▶ [EXERCISE BRIEF]:
Write out exactly, excluding pictures, the lines from the one containing "Task: Click the" through the end of the data, both included.

▶ [DATA EXTRACTS]:
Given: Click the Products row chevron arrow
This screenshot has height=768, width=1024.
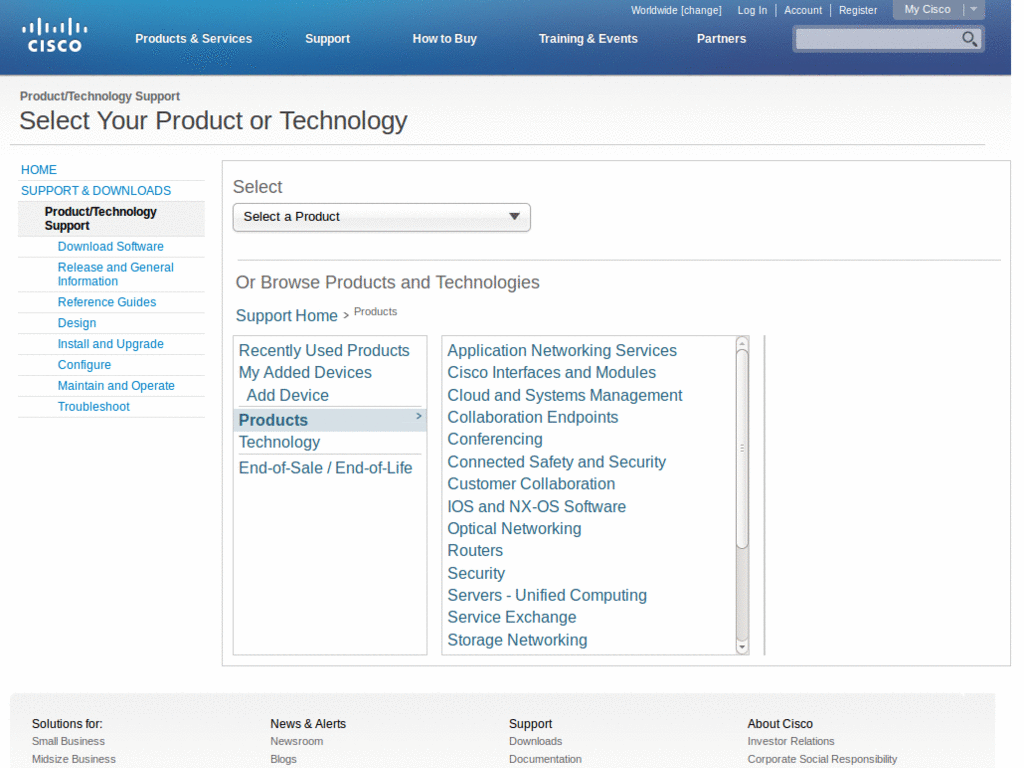Looking at the screenshot, I should click(x=419, y=416).
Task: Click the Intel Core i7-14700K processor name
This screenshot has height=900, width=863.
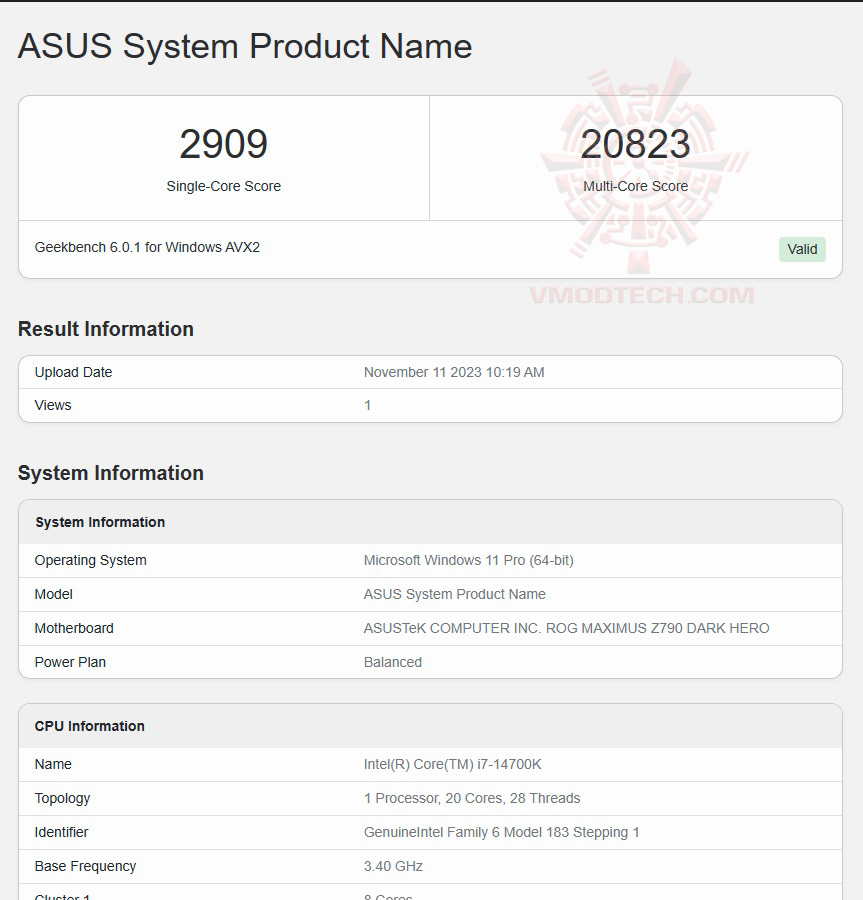Action: [451, 764]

▶ [PROBLEM SOLUTION]:
Task: Click the Intel Core i7-14700K processor name
This screenshot has height=900, width=863.
Action: [451, 764]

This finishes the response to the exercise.